Page 1 of 6

Check_by_ssh issue

Posted: Thu Aug 18, 2016 3:09 am
by MarMottE
Hello,

I have installed a nagios IX server and everything it's working except on check : check_by_ssh.

When i'm connected on the server by ssh or console, the check_by_ssh are up no problem, but when I'm closing my ssh connection those check are down after 2 minutes ...

Error messages are :

Return code of 255 is out of bounds
or
remote command execution failed : warning : identity file /home/nagios/.ssh.id_dsa not accessible : no such file or directory

I have try to find any solutions :

add the option -i with the path of private key : same problem.
add the option -E at the end of the command : same problem.
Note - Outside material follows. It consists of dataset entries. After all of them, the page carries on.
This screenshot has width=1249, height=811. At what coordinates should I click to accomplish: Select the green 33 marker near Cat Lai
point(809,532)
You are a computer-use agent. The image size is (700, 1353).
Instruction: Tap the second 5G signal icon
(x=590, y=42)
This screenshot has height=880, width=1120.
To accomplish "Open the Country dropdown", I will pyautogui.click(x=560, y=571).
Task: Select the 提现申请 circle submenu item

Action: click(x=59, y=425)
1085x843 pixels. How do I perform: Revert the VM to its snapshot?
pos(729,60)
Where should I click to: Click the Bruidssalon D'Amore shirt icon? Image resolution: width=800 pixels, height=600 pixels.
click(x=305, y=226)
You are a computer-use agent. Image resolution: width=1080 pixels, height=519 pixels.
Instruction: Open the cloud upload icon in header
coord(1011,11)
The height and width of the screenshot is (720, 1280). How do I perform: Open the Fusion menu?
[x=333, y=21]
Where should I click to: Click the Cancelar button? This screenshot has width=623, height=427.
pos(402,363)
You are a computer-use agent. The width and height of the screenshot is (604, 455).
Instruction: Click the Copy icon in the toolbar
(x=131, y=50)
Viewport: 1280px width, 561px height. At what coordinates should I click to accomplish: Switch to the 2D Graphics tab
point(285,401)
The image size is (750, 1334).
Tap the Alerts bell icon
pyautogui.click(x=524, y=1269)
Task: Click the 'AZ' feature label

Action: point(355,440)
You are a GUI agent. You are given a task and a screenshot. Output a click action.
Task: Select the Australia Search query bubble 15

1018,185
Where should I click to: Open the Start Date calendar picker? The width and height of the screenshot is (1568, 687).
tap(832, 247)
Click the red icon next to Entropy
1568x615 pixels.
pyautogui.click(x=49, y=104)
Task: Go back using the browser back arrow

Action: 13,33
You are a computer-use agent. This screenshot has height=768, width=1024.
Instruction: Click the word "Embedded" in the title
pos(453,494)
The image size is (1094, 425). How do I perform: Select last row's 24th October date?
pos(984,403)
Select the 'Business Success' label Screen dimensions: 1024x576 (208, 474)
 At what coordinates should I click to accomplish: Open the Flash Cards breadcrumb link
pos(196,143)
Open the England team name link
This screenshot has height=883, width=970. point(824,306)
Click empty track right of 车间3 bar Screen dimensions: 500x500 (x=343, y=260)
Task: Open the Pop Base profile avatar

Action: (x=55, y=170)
I have installed my server on a ubuntu 14.04 LTS.

Do you have any ideas ?

Thanks in advance

Re: Check_by_ssh issue

Posted: Thu Aug 18, 2016 9:58 am
by rkennedy
Take a look at this document, which should have all of the information for getting check_by_ssh working - https://assets.nagios.com/downloads/nag ... ng_SSH.pdf

Re: Check_by_ssh issue

Posted: Fri Aug 19, 2016 12:13 am
by MarMottE
Hello

Thanks for your link, but I have correctly configured ssh and copy public key on my remote server.

And my check are working when i'm connected on my nags server, but when i'm disconnected the check are down after 2 minutes

Re: Check_by_ssh issue

Posted: Fri Aug 19, 2016 11:24 am
by lmiltchev
Can you show us the config of the "problem" service and the "check_by_ssh" command (if you modified it in any way)?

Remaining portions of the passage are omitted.